Since Melissa and I have stayed there before (we got two upgrades last time we stayed there), we decided to use our charm and ask if we could stay in the room we had previously.  It was no problem.  It was a garden view room and twice the size as our first room.  We were elated.

The last time Melissa and I stayed here, we had this same room and then midway through the week, they upgraded us to an overwater bungalow, which was pretty cool too.

We had a lot to bring back and forth from the boat, so we made a few dinghy runs and it was great, because we were anchored so close and we could beach the dinghy right by our room.  Things were looking perfect.
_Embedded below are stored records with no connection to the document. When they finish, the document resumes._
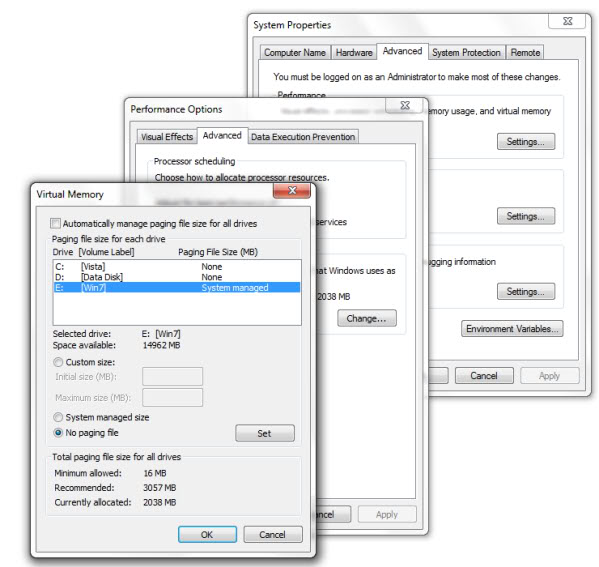Select drive C: [Vista] in the list
The width and height of the screenshot is (599, 567).
(x=177, y=266)
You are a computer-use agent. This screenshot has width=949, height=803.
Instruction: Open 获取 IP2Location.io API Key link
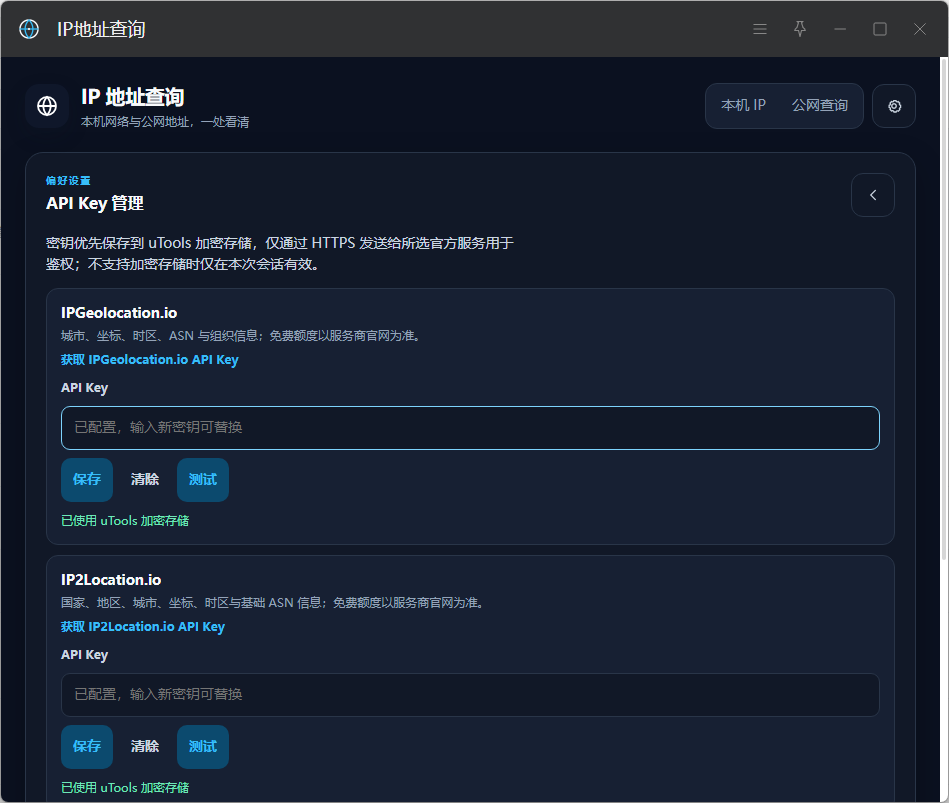click(143, 626)
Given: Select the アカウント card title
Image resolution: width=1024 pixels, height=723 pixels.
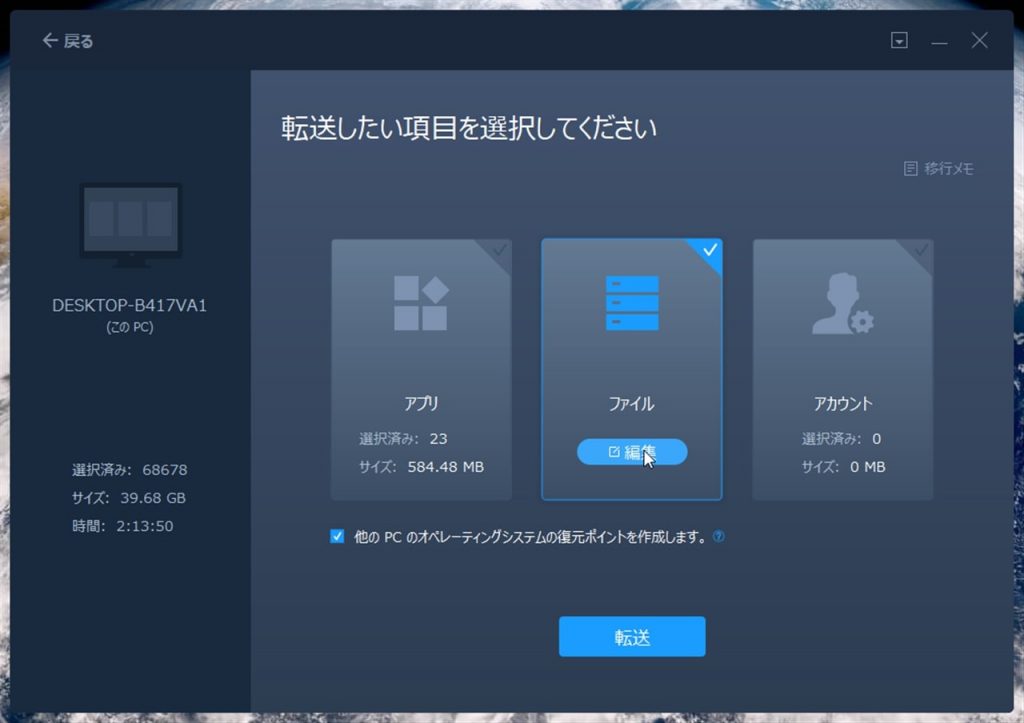Looking at the screenshot, I should 842,404.
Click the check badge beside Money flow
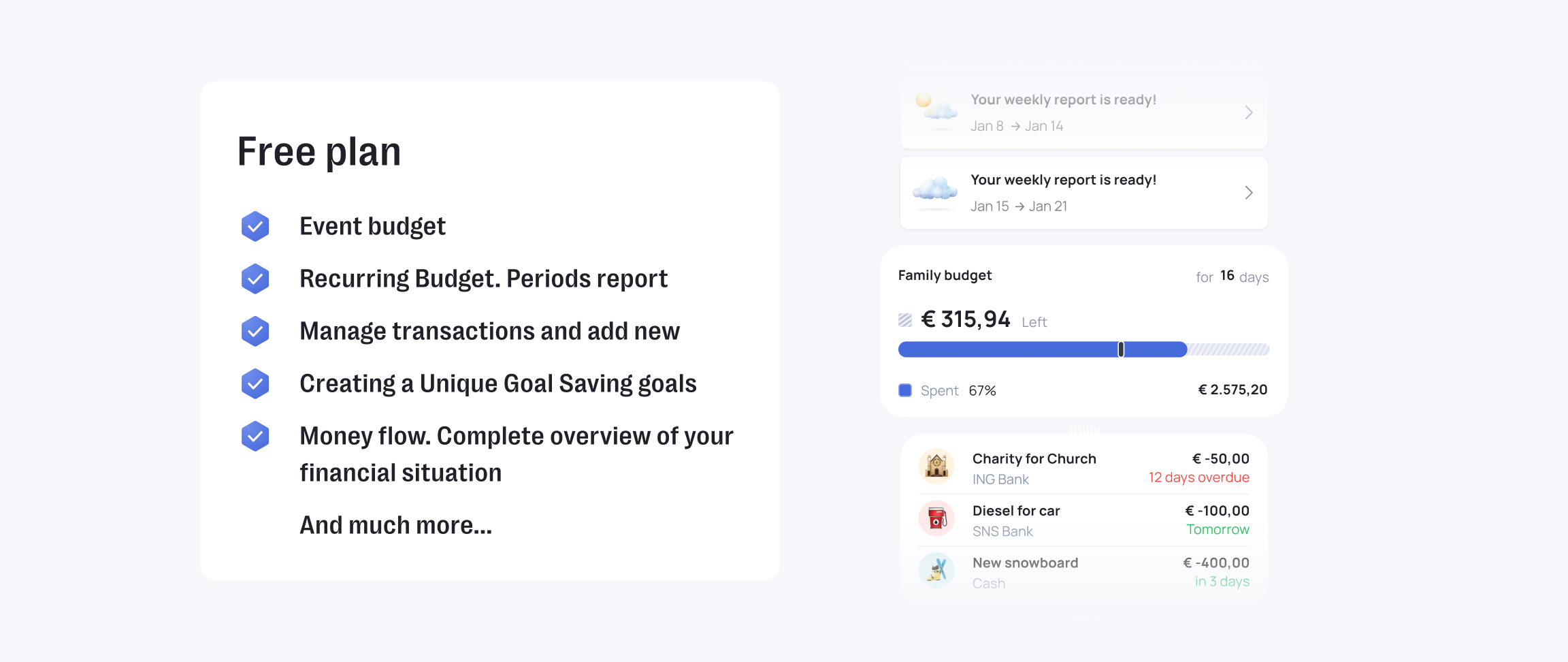This screenshot has width=1568, height=662. pyautogui.click(x=255, y=436)
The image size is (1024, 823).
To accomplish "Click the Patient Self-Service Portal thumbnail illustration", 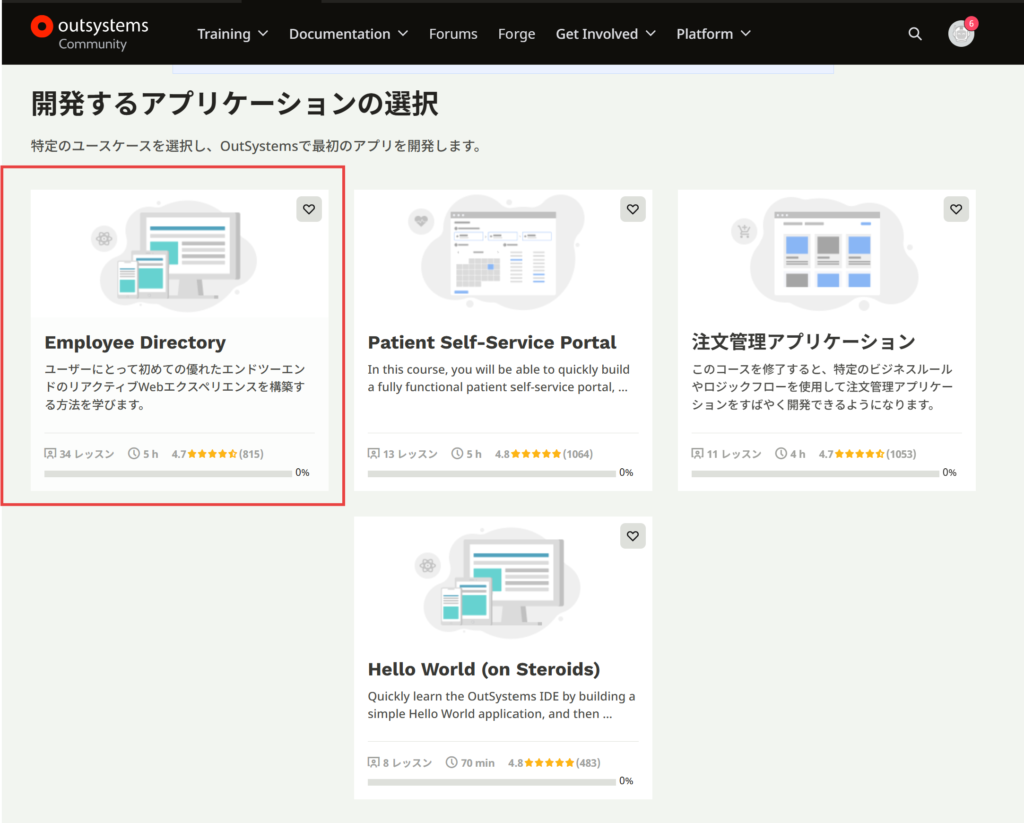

We rearranged the room’s furniture to fit our needs and then we realized that there was nowhere to sit and talk inside the room.  There were plastic table and chairs outside on the patio, so we brought a few of those inside.

Sharks and Stingrays

Melissa and I were so excited to show the kids the beautiful reefs, sharks, stingrays and all the beauty that Moorea had to offer.  We loaded up our dinghy with water, lunch, extra fuel and we headed off to the reefs where the blacktip sharks hang out.

The ride with four adults in an 8’ dinghy with a 6hp engine, was a slow endeavor.  We slowly motored to the channel on the inside of the reef but the wind was picking up from our backs and making the water pretty choppy.  I knew it was going to be a long and wet trip on the way back but the kids didn’t seem to mind.

As we looked over the side of the dink, we could see that the reefs were covered with what looked like giant “turds” stuck on a string.  This growth was everywhere and it really distracted from the beauty of the coral heads and colorful fish.  This was nothing like the crystal clear, magnificent beauty that we had been telling our children about for the last decade.

We kept pushing on but it seemed like our destination was just going to be too far for us to make, so we decided to beach the dinghy and just enjoy a day at the beach.

We had to teach our children not to lay, walk or meander under the coconut palms because the coconuts fall all the time and if they fall on you, you may die or have a serious head injury.  One of the little known facts of living in the tropics.

After snorkeling and enjoying the sunny beach, I thought it would be easier if everyone took a taxi back to the resort, while I drove the dinghy back.  They agreed and found a taxi.  As they boarded, I got into the dinghy and raced them back.  With only one person in the dinghy, it hauls ass.

I was probably going about 15 knots but the waves and wind were bashing up against me.  I loved the fun and exhilaration of it, but I’m sure if I had all the crew aboard and going 2 knots, it would not have been fun at all.

They arrived at the resort about five minutes after I did.  I won!  Even though, there was no actual race.

Thankful for the Upgrade

That night Melissa made the front desk manager, which upgraded us, an extra-long necklace.  Melissa noticed that she liked red, so she made her something that would match her outfits.  When we gave it to her the next day and she was elated.  What a nice unexpected gift.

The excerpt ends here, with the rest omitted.